Originally published on andrew.ooo — visit the original for any updates, code snippets that aged out, or follow-up posts.

TL;DR

Rmux is a from-scratch Rust rewrite of the terminal multiplexer idea, built specifically for the agentic era. It hit Show HN on May 21, 2026, posted by author shideneyu with the tagline "A programmable terminal multiplexer with a Playwright-style SDK" — and the framing landed. The pitch in one sentence: drop-in tmux compatibility (90 commands, your keybindings work), plus a typed async Rust SDK on the same daemon so agents and scripts can drive any CLI or TUI app the way Playwright drives a browser.

Key facts:

  • v0.2.0 released May 18, 2026 (3 days before Show HN), MIT/Apache-2.0 dual-licensed
  • 90 tmux-compatible CLI commands implemented — new-session, split-window, send-keys, attach-session, etc.
  • Typed Rust SDK (rmux-sdk on crates.io) with stable pane IDs, structured snapshots, locator-style waits
  • Native on Linux, macOS, and Windows — uses Unix PTYs on *nix, real ConPTY on Windows (no WSL required)
  • ratatui-rmux widget for embedding live panes inside Ratatui TUI apps
  • #![forbid(unsafe_code)] in upper-level crates, OS boundary code isolated in runtime crates
  • Single daemon behind both surfaces — anything the CLI can do, the SDK can do, and vice versa
  • Limitations: fresh public preview, "bugs are expected" per the README, scriptable plugin/scripting system not yet broken out, no Lua/scripting parity with tmux configs

If you've ever written a flaky tmux send-keys + tmux capture-pane | grep loop to babysit a long-running tool from a script — or had an SSH session die and lose a Claude Code or Codex run — Rmux is the most principled fix shipped in 2026 so far.

What Rmux Actually Is

The author, shideneyu on GitHub and HN, explained the origin in the Show HN thread:

"RMUX started from a frustration: I've used tmux for years and got tired of scraping output with grep and sleeps to automate anything. So I rebuilt the multiplexer from scratch in Rust, with a programmable layer on top."

That's the core insight. Tmux is wonderful for humans and brittle for machines. The moment you try to automate — wait for a build to finish, send input only after a prompt appears, scrape a value out of top — you end up writing sleep 3 && capture-pane -p | tail -n 20 | grep ... and praying.

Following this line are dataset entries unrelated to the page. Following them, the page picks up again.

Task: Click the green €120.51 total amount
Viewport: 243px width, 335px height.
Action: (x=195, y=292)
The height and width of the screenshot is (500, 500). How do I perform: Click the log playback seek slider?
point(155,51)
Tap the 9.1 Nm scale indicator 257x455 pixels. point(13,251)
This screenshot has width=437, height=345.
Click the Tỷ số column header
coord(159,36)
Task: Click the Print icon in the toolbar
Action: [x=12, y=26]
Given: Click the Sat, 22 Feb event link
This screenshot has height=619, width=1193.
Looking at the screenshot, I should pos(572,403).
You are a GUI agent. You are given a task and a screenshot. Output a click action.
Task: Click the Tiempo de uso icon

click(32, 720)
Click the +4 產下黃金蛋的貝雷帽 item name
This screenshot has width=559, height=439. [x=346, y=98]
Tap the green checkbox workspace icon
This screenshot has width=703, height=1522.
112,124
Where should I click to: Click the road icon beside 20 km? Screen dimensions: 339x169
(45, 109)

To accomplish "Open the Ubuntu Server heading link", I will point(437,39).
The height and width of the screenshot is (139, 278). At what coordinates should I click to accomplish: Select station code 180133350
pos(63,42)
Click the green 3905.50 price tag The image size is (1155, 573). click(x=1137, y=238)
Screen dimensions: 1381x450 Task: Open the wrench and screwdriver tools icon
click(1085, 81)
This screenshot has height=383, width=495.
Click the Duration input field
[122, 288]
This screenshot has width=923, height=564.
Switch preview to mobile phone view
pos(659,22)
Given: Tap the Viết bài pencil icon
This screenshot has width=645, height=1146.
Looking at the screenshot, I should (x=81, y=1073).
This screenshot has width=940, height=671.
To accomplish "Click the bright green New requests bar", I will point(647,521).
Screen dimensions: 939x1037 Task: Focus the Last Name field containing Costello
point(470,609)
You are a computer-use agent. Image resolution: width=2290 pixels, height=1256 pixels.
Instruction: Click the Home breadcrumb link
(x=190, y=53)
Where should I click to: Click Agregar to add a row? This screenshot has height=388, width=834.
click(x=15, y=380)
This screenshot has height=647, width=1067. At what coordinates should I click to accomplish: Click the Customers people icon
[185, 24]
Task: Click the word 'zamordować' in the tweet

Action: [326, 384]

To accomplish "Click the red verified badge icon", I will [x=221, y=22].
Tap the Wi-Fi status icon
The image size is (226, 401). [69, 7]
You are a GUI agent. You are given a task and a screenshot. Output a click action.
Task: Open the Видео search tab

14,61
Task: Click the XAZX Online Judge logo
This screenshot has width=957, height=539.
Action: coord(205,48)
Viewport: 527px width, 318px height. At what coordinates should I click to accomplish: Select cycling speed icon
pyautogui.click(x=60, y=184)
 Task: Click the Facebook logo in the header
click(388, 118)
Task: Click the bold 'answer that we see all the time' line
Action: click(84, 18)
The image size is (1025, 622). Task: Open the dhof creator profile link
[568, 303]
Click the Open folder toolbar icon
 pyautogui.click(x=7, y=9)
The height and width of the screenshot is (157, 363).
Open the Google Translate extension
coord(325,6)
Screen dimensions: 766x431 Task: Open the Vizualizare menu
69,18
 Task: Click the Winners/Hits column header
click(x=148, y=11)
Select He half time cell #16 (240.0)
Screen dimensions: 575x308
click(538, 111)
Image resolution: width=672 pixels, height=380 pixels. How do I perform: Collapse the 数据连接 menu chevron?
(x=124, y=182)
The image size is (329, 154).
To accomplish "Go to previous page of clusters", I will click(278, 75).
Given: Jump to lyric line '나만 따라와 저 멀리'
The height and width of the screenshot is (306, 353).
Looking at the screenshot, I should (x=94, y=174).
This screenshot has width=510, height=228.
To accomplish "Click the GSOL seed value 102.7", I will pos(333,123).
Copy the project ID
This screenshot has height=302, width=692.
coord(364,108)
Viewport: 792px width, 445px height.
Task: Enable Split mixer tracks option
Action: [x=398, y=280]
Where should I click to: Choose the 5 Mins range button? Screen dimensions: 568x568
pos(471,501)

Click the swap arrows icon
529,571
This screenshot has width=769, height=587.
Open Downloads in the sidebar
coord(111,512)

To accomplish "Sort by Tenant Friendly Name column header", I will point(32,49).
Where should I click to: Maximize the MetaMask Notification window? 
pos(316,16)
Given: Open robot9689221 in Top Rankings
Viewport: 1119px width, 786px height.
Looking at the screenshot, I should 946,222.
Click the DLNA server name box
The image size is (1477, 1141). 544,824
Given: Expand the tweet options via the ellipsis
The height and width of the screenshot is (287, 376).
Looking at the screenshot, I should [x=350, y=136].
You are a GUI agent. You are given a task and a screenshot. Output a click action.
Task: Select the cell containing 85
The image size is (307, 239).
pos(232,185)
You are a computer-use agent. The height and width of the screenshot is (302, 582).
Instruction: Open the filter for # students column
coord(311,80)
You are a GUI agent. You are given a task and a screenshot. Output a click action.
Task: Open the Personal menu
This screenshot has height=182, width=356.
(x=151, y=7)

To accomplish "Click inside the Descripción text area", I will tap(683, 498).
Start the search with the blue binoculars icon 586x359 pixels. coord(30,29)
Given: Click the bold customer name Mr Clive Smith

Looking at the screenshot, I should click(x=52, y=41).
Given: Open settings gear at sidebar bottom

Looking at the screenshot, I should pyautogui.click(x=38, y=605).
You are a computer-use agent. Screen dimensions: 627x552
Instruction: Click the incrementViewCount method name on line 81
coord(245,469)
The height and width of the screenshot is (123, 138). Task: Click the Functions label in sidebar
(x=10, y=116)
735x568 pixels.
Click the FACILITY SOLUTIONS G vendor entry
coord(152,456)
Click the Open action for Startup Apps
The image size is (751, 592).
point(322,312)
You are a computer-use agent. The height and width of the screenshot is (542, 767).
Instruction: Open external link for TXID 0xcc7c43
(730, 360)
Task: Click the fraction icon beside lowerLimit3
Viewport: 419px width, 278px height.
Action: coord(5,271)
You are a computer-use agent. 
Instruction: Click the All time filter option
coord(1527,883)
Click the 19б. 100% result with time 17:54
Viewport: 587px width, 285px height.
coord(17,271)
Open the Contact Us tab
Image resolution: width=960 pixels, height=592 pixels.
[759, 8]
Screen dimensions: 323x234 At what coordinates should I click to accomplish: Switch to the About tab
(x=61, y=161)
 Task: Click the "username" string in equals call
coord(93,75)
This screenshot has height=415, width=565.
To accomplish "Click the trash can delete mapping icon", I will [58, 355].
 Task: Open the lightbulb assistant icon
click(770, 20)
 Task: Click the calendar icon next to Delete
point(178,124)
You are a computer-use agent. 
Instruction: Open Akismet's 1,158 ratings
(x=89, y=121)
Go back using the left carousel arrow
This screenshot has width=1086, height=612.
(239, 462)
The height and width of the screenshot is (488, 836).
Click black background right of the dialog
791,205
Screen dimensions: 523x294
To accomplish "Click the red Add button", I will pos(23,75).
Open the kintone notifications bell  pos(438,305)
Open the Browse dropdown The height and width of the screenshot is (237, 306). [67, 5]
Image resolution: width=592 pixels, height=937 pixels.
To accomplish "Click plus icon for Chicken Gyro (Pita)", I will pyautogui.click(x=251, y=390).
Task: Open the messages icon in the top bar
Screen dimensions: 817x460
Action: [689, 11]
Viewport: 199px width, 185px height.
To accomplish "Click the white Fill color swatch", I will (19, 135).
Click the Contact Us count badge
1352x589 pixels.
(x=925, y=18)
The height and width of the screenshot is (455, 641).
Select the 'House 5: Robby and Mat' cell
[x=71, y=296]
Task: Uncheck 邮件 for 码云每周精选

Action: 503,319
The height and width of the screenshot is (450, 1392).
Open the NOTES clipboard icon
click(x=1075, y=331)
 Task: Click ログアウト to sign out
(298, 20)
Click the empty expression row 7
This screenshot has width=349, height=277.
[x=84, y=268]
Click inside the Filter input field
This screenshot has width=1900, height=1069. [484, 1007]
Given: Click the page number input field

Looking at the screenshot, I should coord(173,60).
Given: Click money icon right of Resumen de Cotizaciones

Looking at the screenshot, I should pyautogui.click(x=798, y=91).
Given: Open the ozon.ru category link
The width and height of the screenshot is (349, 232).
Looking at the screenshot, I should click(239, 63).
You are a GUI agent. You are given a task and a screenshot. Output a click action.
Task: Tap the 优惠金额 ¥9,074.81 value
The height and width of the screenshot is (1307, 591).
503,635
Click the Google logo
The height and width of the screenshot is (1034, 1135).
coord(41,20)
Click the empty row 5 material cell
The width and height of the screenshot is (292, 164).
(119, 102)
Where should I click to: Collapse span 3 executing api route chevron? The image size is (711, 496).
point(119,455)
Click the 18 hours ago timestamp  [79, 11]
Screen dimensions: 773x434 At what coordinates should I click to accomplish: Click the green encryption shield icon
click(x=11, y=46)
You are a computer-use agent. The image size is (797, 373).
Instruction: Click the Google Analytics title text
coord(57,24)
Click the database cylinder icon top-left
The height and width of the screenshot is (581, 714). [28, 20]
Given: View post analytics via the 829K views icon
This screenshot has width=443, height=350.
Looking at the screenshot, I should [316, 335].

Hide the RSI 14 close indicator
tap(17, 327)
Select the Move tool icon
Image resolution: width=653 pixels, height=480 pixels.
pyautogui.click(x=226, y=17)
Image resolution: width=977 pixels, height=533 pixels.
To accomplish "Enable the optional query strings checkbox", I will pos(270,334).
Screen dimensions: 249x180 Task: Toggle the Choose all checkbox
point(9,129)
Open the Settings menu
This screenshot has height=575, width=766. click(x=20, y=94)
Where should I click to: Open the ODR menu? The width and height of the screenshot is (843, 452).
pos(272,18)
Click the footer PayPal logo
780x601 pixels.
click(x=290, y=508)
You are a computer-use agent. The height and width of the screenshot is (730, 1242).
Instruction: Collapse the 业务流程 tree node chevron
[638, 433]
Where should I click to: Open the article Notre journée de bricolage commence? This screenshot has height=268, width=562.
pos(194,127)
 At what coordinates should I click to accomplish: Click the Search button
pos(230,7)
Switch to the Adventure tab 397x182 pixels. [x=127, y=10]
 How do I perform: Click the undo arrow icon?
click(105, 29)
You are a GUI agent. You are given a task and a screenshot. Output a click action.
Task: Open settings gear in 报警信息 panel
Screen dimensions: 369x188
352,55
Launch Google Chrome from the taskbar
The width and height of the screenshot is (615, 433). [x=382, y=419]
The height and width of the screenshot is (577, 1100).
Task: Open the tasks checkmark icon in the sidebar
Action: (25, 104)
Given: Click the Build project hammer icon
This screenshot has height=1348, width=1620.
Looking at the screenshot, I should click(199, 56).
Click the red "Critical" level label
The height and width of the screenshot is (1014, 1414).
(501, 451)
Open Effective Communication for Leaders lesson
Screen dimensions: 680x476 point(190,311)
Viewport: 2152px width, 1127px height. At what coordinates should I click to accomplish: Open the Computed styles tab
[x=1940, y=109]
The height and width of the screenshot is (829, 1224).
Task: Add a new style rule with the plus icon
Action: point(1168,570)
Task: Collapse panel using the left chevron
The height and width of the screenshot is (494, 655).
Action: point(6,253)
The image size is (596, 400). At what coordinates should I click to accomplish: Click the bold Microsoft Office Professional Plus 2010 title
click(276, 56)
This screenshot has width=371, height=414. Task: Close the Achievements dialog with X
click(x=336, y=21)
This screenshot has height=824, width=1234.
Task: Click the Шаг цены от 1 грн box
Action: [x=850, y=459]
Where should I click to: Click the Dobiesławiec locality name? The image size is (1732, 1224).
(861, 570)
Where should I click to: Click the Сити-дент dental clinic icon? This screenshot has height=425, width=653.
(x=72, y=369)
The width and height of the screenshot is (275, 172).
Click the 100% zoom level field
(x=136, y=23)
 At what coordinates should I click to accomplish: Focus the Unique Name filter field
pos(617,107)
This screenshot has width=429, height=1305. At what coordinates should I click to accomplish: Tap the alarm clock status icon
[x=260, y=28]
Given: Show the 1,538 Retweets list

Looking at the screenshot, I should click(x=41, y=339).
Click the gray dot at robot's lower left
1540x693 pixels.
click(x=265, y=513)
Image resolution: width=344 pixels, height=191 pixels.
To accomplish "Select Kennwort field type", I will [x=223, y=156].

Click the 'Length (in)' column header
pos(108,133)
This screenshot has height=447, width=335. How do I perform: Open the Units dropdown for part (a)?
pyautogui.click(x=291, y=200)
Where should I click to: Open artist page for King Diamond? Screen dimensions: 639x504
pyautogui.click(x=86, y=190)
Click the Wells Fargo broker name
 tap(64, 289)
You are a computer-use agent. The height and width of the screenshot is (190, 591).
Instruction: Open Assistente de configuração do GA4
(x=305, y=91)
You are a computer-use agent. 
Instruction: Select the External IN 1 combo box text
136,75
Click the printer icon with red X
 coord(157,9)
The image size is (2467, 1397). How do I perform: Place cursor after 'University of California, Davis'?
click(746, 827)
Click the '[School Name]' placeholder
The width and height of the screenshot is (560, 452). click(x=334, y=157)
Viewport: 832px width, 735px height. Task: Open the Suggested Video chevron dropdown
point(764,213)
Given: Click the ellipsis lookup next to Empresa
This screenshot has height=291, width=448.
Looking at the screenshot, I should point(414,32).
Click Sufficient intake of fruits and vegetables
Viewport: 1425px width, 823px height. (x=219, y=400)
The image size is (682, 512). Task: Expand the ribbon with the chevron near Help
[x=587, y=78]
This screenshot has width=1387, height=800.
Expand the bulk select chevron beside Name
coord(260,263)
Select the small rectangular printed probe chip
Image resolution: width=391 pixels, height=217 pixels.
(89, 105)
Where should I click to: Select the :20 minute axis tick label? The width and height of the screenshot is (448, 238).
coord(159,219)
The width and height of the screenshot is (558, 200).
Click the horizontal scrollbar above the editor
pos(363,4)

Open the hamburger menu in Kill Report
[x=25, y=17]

Rmux's answer is two parallel surfaces on top of one daemon:

1. The CLI surface (rmux binary): looks and acts like tmux. All 90 of the most-used tmux commands are implemented, your muscle memory works, your .tmux.conf-style keybindings carry over. You can drop it in.

2. The SDK surface (rmux-sdk crate): a typed async Rust API that talks to the same daemon over a local socket. Sessions and panes are first-class objects with stable IDs. You get wait_for_text("ready") instead of sleep && grep. Structured PaneSnapshot objects (rows, cols, attributes) instead of raw escape-sequence soup. This is the "Playwright for terminals" part.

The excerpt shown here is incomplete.